## Exercise instructions
Rewrite all of the material below with "Instruction" changed to "Command" and nothing else altered. Leave the pictures out of your answer.

## The input
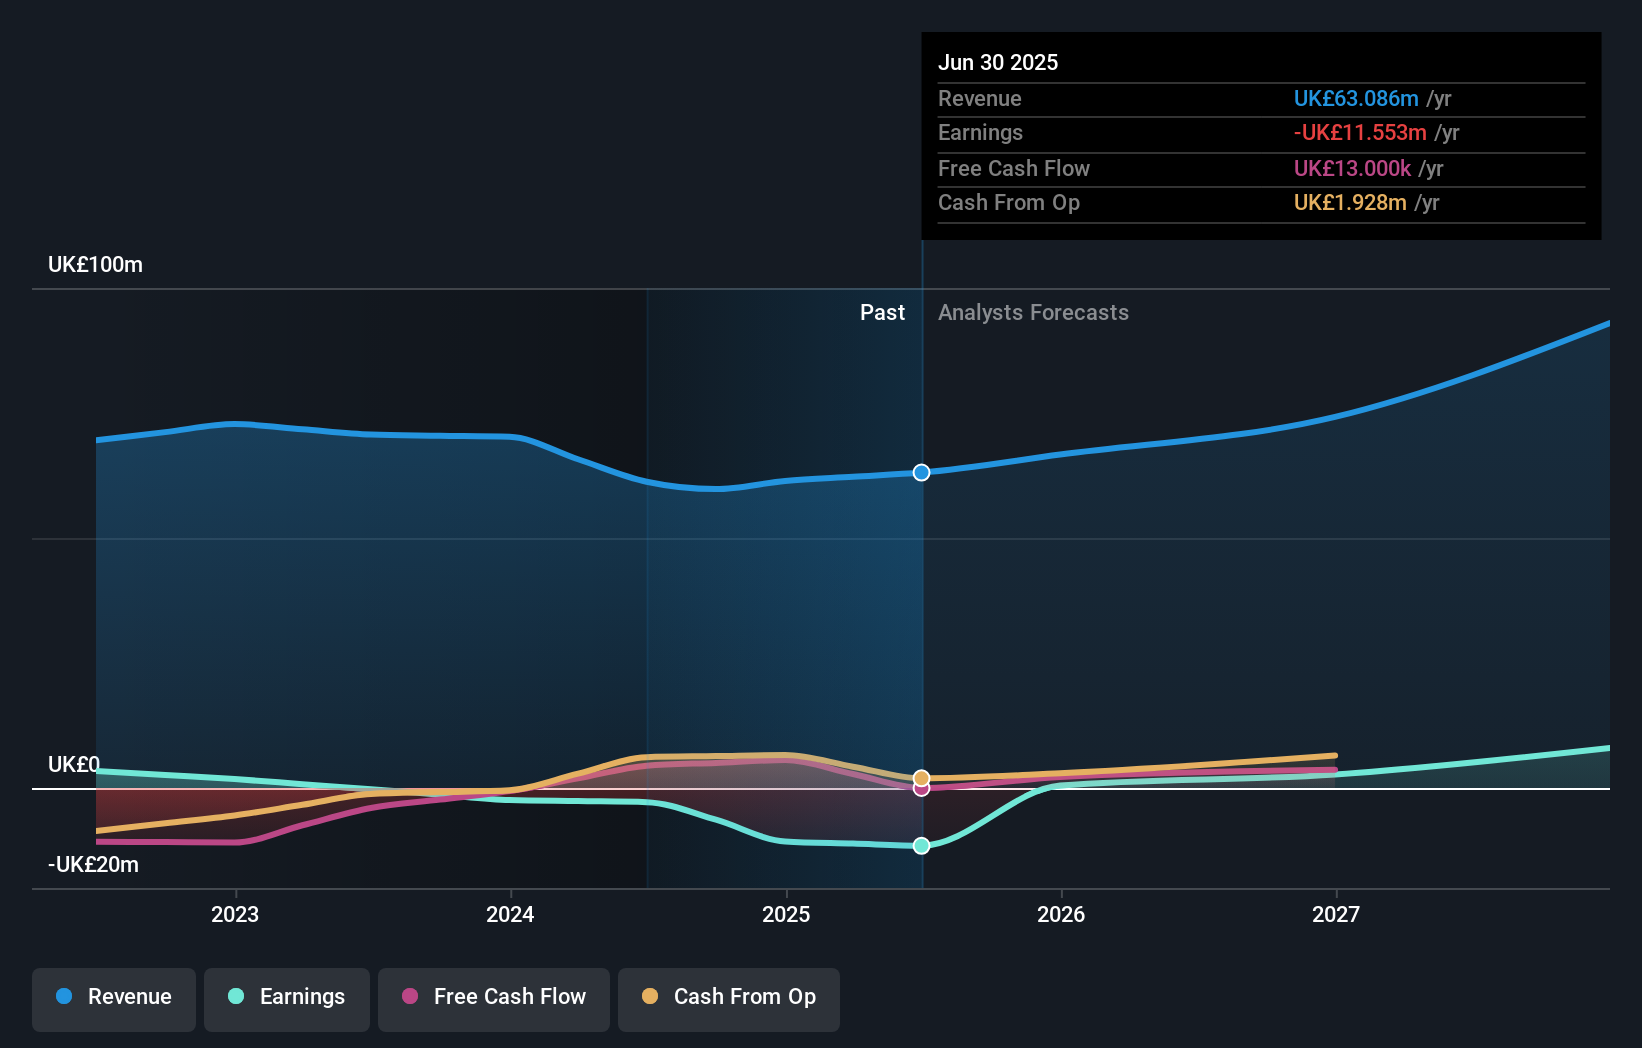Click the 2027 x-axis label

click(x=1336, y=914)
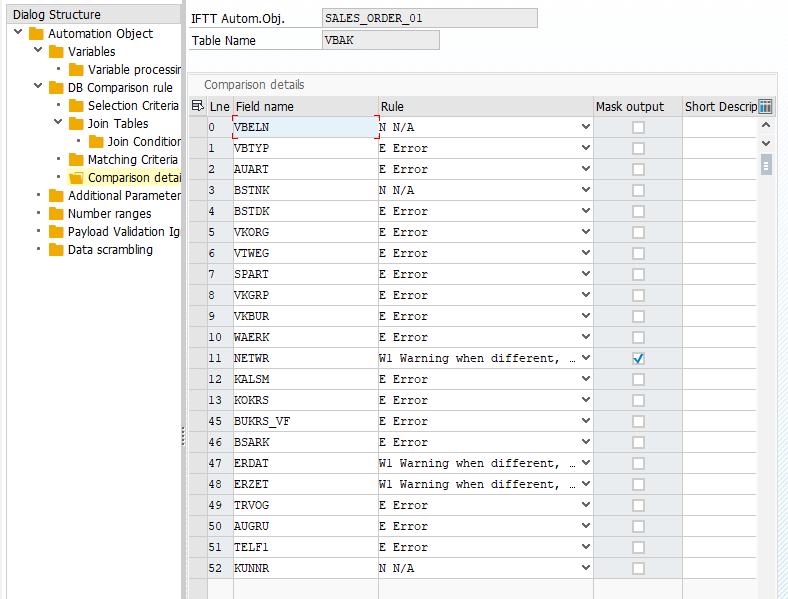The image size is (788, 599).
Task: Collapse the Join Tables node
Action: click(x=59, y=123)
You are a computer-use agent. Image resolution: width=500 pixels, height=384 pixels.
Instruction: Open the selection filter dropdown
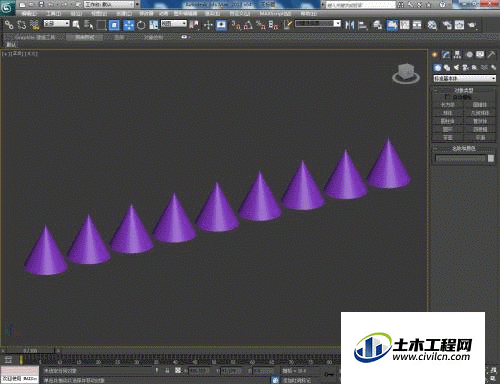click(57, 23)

## Task response
Click the 2027 x-axis label

click(x=1336, y=914)
The image size is (788, 599).
Task: Collapse the Join Tables node
Action: click(x=59, y=123)
You are a computer-use agent. Image resolution: width=500 pixels, height=384 pixels.
Command: Open the selection filter dropdown
click(57, 23)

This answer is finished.